Histamine is a well known causal factor in a variety of clinical events and complications, especially in allergic and anaphylactoid reactions. We therefore investigated whether a dose-dependent therapeutic effect of H1+H2-antagonists (dimethindene maleate+cimetidine) could be shown in the treatment of a histamine-induced cardiovascular reactions in humans. 6 healthy male volunteers participated in a randomized single-blind crossover-study. A histamine dosage leading to a decrease of the mean arterial pressure to 60 mmHg within 2 min was continuously infused over a period of 15 min on two occasions. The volunteers received either histamine+saline or histamine+treatment first. Treatment started 3 min after the start of the histamine infusion (4 mg dimethindene maleate+200 mg cimetidine i.v.) and was repeated every 2 min until the cardiovascular baseline values were reached or 15 min were completed.

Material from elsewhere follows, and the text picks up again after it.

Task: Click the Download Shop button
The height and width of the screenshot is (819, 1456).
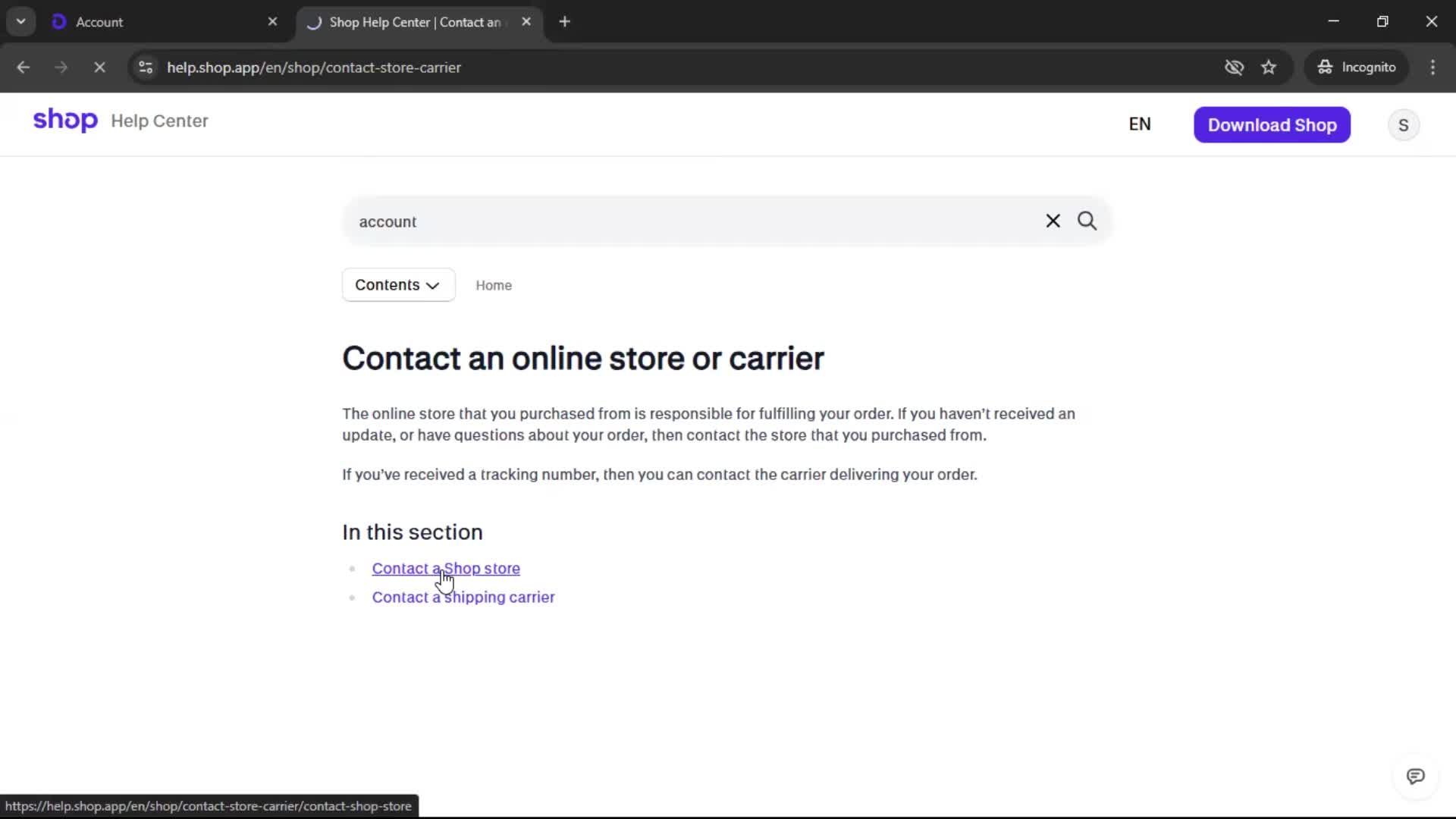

Statistical analysis of the treatment effect was performed on an intraindividual basis (ANOVA) withp<0.05 In both treatment courses mean MAP decreased to about 60 mmHg. While in the saline group MAP remained at this low level during the time of histamine infusion, all volunteers quickly responded to treatment with dimethindene maleate+cimetidine. After 8 mg dimethindene maleate+400 mg cimetidine MAP reached baseline values in all volunteers (p<0.01). Mean HR increased to 119 bpm in the saline group after 3 min. Treatment with dimethindene maleate+cimetidine showed similar efficacy against histamine-induced tachycardia (p<0.01). It may thus be concluded that usual dosages of H1- and H2-receptor-antagonists are effective in the treatment of histamine-induced cardiovascular reactions.